进行双因素方差分析时,数据录入和多重比较是两大难点,用户常常会对数据录入比较困惑,不确定如何分组以及定义变量名称,对于双因素方差分析中的多重比较结果也不能恰当的进行解读,如何进行SPSS双因素方差分析数据录入?SPSS双因素方差分析多重比较如何解读?本文结合实例,向大家做详细的解释。
一.SPSS双因素方差分析数据录入
为调查笔记本电脑销量影响因素,某零售商首先进行了一年中各品牌笔记本销量的统计,后来发现用户受教育程度可能是影响笔记本销量的一个重要因素,因此,对统计数据进行了分类汇总,如表1所示。
进行统计前首先要搞清哪些是自变量(因子),哪些是因变量,对于本例来说,因子有两个:笔记本电脑品牌,用户学历。
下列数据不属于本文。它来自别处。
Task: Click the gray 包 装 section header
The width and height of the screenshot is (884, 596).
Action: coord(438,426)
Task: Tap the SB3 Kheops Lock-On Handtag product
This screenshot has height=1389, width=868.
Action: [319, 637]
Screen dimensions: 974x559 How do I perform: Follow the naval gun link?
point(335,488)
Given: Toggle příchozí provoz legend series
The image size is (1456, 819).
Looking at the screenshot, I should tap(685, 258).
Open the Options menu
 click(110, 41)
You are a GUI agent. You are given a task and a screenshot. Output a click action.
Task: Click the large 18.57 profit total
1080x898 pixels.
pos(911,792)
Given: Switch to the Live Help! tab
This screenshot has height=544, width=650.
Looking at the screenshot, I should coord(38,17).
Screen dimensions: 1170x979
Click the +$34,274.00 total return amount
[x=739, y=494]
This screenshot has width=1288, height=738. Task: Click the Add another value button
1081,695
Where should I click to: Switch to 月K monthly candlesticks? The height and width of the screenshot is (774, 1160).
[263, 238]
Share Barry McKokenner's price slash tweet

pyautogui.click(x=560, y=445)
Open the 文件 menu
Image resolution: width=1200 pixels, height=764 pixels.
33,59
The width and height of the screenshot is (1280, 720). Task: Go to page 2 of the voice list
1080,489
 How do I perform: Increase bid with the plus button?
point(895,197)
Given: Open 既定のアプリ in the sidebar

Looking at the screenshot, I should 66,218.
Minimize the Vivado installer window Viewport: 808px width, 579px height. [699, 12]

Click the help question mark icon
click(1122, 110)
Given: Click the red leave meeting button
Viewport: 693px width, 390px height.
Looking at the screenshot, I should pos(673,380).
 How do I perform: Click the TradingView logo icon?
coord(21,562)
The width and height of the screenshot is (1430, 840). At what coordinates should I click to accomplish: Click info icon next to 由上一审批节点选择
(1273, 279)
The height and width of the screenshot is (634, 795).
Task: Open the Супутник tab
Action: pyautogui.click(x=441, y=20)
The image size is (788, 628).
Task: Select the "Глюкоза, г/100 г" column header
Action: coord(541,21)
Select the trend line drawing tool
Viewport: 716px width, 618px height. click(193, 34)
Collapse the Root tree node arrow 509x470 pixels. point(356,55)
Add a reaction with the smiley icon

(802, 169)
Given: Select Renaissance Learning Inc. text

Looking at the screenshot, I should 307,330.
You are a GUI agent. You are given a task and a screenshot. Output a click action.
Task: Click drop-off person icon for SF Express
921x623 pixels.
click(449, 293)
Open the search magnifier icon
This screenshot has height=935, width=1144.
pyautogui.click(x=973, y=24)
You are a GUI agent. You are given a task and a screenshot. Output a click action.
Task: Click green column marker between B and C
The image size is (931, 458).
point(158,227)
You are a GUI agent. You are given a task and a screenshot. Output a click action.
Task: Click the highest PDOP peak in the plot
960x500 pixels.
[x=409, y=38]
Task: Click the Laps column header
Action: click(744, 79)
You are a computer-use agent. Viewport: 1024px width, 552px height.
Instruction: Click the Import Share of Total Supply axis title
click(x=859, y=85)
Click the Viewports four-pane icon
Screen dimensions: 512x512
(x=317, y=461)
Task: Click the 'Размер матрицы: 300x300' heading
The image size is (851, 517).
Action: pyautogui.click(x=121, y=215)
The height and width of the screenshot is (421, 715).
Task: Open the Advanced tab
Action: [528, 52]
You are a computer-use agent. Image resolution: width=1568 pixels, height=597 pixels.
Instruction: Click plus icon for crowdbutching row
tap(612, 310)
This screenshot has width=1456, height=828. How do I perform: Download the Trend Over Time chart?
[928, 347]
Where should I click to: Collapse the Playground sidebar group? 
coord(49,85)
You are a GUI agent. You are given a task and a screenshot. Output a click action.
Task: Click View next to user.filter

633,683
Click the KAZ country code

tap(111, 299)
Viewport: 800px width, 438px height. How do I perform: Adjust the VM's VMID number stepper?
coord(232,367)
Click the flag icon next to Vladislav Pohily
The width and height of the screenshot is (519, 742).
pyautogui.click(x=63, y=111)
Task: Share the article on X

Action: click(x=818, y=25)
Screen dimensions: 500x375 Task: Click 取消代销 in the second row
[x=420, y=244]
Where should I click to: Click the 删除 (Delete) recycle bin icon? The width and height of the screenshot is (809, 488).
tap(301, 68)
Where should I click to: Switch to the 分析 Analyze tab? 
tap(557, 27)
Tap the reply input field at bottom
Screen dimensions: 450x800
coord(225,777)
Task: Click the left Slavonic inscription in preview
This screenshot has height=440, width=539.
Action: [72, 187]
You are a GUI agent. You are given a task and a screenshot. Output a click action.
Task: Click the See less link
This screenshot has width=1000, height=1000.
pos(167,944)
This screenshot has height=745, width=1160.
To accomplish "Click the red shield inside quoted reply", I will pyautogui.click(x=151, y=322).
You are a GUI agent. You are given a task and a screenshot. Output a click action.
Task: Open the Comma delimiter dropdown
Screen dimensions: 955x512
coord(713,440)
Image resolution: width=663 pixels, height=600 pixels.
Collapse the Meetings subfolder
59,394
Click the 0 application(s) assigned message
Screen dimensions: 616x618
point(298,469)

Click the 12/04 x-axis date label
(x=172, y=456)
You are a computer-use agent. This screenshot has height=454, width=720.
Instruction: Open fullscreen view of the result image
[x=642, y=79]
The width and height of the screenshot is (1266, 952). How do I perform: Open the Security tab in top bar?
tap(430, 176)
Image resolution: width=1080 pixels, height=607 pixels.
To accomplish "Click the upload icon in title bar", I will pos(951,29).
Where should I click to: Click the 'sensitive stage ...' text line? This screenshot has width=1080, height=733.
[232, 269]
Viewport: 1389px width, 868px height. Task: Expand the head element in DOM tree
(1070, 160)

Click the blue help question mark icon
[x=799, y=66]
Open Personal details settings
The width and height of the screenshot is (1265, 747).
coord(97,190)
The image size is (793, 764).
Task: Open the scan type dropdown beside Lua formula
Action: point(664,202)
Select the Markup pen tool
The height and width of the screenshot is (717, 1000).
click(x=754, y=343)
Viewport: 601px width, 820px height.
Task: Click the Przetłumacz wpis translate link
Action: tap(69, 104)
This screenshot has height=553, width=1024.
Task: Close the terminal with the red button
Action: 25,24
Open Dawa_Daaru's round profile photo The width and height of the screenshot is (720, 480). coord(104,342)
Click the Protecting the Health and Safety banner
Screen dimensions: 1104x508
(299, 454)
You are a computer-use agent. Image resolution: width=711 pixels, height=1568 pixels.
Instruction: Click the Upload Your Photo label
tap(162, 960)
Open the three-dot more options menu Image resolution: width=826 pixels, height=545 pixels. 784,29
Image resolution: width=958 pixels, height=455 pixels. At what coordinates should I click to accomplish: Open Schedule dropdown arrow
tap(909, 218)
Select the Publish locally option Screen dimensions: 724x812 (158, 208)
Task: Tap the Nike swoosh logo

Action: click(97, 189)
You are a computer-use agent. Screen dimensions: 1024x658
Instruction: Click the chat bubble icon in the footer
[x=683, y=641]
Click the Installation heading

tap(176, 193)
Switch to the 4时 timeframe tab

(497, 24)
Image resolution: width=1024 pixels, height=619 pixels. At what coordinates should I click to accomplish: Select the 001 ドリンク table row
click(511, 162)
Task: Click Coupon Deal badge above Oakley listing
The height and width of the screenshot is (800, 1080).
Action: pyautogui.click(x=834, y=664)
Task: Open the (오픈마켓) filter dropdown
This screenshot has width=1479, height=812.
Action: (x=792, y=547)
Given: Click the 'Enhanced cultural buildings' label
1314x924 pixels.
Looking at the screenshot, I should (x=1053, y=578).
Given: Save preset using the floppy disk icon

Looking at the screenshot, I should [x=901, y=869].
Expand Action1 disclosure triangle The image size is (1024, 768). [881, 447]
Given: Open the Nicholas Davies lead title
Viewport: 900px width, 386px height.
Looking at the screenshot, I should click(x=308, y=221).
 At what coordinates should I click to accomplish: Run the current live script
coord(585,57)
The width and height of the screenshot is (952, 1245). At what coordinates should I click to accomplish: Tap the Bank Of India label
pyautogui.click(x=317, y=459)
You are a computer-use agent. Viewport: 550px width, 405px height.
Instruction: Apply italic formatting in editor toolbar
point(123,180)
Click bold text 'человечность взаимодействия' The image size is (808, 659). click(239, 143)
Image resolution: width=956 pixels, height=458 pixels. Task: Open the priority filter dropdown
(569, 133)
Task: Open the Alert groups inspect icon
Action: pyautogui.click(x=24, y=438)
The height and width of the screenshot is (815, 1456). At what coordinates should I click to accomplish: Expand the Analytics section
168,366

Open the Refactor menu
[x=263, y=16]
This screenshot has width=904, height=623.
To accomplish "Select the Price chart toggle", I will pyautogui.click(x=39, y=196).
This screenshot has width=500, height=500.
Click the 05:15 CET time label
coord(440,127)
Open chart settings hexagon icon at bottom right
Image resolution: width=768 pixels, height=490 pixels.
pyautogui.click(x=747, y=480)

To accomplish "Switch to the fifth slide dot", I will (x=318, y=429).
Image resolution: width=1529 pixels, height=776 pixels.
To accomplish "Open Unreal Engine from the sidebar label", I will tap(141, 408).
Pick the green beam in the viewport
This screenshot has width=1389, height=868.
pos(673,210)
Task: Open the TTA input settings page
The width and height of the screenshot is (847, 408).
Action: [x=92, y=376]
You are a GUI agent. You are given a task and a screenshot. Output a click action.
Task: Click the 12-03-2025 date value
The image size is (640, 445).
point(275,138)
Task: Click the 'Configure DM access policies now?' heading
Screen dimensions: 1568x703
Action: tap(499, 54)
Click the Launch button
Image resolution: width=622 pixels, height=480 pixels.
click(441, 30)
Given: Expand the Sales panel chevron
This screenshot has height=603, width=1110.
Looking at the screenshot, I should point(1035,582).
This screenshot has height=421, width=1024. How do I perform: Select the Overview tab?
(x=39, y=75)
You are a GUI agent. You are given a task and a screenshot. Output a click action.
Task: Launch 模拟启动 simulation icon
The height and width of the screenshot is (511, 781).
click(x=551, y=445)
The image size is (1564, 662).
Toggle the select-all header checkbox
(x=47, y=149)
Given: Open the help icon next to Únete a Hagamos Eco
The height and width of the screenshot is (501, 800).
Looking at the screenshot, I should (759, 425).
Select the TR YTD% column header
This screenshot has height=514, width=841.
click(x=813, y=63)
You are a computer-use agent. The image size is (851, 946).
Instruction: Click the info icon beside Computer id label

笔记本电脑品牌和学历均是不连续变量,可以使用整数空间进行定义。如图1所示。
打开变量视图,录入变量名称,分别为品牌,销量,销售量,变量格式默认设置为数字,我们需要在“值”处添加标签,进行变量定义,整数1,2,3,4分别对应品牌一,二,三,四。同样方法,将四个学历变量定义为整数1,2,3,4。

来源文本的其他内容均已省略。